--- START ---

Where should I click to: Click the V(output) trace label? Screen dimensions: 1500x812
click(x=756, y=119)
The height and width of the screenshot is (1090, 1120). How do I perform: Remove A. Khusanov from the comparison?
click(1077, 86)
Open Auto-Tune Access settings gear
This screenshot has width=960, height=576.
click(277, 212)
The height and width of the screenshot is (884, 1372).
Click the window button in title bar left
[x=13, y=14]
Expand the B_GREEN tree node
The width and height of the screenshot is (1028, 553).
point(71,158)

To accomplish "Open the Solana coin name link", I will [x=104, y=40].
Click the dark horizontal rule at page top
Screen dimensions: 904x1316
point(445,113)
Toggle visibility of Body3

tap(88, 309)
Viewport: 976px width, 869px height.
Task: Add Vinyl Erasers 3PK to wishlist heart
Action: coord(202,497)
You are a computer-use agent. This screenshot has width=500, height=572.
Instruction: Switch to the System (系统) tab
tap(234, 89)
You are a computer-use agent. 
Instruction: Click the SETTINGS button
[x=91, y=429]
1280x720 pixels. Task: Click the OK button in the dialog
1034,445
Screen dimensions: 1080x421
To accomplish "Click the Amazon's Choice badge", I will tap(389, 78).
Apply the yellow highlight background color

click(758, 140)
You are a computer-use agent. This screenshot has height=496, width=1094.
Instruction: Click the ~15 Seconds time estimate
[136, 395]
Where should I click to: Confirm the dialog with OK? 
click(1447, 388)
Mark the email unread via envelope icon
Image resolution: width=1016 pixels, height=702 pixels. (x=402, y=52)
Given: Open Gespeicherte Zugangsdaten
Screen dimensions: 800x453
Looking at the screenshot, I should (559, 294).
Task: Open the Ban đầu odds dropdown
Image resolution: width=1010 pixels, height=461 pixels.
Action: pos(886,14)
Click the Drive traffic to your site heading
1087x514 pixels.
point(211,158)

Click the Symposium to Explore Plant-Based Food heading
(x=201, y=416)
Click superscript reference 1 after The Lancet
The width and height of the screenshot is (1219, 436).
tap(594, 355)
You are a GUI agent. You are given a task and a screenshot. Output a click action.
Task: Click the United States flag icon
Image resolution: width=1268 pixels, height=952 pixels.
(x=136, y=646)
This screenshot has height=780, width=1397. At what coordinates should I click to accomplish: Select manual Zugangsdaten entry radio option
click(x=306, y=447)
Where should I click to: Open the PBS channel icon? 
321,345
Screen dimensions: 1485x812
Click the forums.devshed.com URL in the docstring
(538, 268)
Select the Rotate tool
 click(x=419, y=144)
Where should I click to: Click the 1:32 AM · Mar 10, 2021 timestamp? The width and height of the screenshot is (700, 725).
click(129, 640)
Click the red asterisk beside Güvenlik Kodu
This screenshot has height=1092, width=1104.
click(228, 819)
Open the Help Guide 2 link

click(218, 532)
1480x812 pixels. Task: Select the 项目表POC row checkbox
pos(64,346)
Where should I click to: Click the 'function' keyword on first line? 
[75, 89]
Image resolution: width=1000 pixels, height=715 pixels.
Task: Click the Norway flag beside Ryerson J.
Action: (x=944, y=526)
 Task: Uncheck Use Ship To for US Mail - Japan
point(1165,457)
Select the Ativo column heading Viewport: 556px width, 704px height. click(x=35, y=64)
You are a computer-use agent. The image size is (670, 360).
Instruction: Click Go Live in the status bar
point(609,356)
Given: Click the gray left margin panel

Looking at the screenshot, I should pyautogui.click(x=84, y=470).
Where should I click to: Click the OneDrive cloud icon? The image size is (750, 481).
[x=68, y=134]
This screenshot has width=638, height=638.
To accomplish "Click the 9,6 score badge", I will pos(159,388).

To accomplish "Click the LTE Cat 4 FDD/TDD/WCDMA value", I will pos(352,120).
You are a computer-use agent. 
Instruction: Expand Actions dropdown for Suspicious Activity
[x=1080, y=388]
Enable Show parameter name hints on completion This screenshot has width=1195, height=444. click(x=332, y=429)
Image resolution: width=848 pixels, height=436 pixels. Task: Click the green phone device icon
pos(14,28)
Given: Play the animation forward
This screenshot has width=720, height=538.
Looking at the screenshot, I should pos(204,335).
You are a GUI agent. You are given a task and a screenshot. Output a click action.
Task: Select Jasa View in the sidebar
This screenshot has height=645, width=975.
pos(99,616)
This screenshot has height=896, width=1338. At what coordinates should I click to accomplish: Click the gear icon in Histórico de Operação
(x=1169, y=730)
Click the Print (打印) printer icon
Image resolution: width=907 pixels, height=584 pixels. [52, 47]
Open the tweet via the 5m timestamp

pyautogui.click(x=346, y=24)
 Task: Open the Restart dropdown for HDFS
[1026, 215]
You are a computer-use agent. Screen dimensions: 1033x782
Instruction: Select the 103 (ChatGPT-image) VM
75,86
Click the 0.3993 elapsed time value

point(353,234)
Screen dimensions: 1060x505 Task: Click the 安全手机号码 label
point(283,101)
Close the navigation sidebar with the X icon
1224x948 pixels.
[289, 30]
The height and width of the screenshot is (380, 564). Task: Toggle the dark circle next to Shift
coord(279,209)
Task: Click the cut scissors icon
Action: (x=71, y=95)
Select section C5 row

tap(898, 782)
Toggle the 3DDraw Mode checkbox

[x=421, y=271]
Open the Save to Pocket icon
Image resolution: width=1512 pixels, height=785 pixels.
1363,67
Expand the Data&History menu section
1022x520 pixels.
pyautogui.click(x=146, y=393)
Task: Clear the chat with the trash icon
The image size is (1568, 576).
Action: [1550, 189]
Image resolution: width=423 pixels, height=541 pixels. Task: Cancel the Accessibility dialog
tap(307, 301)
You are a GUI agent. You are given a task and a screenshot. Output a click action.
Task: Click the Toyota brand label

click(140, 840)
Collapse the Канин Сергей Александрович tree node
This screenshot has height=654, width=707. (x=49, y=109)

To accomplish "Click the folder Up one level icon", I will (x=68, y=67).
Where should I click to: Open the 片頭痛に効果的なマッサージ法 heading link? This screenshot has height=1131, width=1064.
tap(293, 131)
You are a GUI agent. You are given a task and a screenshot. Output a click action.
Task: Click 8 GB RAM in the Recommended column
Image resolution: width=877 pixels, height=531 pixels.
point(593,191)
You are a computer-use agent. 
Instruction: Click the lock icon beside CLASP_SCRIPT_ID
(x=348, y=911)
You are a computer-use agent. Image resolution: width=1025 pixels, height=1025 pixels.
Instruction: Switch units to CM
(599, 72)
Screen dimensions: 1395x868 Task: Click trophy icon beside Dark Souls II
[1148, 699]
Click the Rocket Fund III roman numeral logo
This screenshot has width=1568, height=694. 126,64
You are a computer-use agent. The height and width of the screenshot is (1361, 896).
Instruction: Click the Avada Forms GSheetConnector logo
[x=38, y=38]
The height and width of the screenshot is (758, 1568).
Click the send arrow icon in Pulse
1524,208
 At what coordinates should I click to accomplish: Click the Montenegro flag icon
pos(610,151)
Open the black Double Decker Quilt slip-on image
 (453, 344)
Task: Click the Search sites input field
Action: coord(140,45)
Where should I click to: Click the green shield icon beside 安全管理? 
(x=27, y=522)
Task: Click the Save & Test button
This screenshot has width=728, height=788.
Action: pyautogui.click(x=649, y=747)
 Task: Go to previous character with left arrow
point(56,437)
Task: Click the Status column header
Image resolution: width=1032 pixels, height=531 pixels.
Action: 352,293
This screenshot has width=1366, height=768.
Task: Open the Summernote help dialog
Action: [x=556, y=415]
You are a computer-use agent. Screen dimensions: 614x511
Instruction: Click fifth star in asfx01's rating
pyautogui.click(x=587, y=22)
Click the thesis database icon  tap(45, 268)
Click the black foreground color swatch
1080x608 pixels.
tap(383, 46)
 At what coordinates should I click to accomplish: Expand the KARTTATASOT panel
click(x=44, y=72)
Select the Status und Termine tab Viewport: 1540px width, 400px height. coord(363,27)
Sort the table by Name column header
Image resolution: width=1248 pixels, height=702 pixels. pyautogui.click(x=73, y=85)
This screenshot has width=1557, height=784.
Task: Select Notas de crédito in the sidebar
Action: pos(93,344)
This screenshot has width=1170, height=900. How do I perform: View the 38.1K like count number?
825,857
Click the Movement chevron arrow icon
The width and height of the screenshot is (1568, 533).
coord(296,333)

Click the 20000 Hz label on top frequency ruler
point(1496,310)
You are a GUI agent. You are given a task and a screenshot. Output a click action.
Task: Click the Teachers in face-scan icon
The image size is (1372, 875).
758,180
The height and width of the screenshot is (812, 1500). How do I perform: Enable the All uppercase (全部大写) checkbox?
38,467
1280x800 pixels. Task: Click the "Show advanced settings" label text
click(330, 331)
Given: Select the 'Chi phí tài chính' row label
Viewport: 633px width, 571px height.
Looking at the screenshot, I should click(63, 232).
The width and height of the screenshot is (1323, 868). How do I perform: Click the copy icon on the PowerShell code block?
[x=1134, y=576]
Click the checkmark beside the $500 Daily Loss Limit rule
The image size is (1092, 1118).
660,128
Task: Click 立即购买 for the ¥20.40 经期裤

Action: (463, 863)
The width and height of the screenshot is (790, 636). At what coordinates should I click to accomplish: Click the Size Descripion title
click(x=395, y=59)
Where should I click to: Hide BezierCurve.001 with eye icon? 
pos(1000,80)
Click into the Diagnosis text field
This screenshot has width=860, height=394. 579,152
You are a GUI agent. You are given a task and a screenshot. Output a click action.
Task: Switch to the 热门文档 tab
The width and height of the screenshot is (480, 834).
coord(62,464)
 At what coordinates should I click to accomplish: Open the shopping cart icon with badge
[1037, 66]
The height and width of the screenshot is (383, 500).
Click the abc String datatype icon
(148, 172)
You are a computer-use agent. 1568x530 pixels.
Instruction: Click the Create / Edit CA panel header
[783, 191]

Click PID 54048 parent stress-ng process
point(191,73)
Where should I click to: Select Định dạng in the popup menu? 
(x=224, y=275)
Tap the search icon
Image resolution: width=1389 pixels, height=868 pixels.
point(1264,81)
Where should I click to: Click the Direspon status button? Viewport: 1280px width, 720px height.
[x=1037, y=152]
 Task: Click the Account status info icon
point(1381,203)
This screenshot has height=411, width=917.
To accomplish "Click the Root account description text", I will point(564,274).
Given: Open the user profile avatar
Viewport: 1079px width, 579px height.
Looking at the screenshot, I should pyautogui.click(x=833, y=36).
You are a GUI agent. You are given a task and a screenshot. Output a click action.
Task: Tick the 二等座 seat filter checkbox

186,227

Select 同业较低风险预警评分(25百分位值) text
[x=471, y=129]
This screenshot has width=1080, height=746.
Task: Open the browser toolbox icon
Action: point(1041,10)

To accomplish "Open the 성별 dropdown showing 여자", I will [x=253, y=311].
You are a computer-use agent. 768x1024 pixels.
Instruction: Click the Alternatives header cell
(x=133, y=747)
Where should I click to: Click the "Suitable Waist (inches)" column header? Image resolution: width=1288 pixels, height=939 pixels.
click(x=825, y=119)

--- END ---

**WHAT THE TASK ASKS**
Please go through the entries and show every line with the word "computer".

**RESPONSE**
You are a computer-use agent. This screenshot has width=500, height=572.
You are a computer-use agent. 
You are a computer-use agent. This screenshot has height=496, width=1094.
You are a computer-use agent. The image size is (670, 360).
You are a computer-use agent. 
You are a computer-use agent. Screen dimensions: 1033x782
You are a computer-use agent. 
You are a computer-use agent. Image resolution: width=1025 pixels, height=1025 pixels.
You are a computer-use agent. The height and width of the screenshot is (1361, 896).
You are a computer-use agent. Screen dimensions: 614x511
You are a computer-use agent. 1568x530 pixels.
You are a computer-use agent. 768x1024 pixels.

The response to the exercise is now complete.